Document section:
◆ ◆ ◆ ◆ ◆
December 31, 2002 — New Year’s resolutions don’t appeal to me very much today because I don’t want to think about being a better person. Are there things that I can improve upon in 2013? Certainly, but that’s not the issue.
Behind every resolution is the deliberate and conscious decision to do or not do something. Making one on New Year’s usually assumes that you are going to do something different from the previous year and that difference will almost 100% be an improvement. No one resolves to be a worse person.
I say meh to that notion. Meh, I tell you.
In 2013, I’m going to do something daring. I’m going to be more myself.
Sure, I made mistakes in 2012 and I’ll probably make new ones next year. I just think that at my age I don’t want to make apologies for who I am anymore and I might as well celebrate what makes me who I am.
That’s why I came up with a manifesto. For months, I’ve been thinking about my personal philosophy instead of any self-improvement to-do list. I don’t feel a need to write my whole manifesto here because there’s no need. I believe that my inner thoughts will give way to my actions towards others.
Why am I feeling so Zen and at peace after such a tumultuous year?
A few days ago, I was backing up my computer and found the following excerpt of my essay for New York City Teaching Fellows. I was going to be a special education teacher, even before my son was diagnosed with autism. I reread the two pages describing 2006, the year of my son’s diagnosis, and I realized I am the same. I still reflect on old experiences in the same way, even after 6 years’ worth of new challenges in raising my son.
◆ ◆ ◆ ◆ ◆
Collected data entries

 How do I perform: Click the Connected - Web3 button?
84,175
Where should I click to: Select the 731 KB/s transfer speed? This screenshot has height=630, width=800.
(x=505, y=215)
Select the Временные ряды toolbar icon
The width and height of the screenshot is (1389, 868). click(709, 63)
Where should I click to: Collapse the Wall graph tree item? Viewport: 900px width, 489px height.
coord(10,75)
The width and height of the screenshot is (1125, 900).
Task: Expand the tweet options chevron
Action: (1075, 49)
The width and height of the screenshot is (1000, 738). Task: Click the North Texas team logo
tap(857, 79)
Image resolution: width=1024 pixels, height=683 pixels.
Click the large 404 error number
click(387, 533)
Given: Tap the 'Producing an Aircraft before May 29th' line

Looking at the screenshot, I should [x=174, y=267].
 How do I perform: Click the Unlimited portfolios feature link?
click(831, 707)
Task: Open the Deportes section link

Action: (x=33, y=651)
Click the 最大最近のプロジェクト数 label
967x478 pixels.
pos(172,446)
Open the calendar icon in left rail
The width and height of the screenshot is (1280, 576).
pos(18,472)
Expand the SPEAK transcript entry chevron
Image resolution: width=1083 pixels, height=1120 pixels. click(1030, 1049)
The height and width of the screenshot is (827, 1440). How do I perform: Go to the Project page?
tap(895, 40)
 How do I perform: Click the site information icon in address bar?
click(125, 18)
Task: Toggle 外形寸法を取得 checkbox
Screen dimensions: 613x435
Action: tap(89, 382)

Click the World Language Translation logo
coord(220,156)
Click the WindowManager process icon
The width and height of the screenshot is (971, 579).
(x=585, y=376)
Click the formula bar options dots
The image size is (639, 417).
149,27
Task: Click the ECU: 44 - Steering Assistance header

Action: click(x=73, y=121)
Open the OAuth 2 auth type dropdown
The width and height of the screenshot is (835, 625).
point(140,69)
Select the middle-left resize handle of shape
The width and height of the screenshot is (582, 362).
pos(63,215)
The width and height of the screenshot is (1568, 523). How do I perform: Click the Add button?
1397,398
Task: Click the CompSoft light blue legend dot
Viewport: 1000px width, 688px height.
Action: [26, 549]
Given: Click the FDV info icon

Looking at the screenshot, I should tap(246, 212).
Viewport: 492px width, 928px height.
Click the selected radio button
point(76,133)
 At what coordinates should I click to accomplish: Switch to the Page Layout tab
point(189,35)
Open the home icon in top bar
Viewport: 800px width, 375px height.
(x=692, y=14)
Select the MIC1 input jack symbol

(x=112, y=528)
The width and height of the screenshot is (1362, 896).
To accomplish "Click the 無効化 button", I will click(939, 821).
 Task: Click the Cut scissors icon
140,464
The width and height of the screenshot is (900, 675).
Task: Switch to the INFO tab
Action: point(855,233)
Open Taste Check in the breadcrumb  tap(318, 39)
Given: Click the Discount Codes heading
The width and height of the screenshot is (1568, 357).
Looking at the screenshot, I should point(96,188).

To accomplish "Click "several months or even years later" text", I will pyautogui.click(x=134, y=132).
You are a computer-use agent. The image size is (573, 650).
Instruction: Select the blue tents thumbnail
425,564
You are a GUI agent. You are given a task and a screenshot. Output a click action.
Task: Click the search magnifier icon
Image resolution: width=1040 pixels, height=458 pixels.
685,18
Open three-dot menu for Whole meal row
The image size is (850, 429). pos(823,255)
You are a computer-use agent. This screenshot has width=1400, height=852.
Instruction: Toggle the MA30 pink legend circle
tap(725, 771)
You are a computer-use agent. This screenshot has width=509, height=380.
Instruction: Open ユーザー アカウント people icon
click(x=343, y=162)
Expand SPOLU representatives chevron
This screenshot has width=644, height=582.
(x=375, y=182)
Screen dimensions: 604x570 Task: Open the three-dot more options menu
◆ ◆ ◆ ◆ ◆
Directions: Can you rewrite the stretch of the New Year's resolutions text from "I say meh to" through "me who I am.", replacing "daring" with "bold"?

Expected answer:
I say meh to that notion. Meh, I tell you.
In 2013, I’m going to do something bold. I’m going to be more myself.
Sure, I made mistakes in 2012 and I’ll probably make new ones next year. I just think that at my age I don’t want to make apologies for who I am anymore and I might as well celebrate what makes me who I am.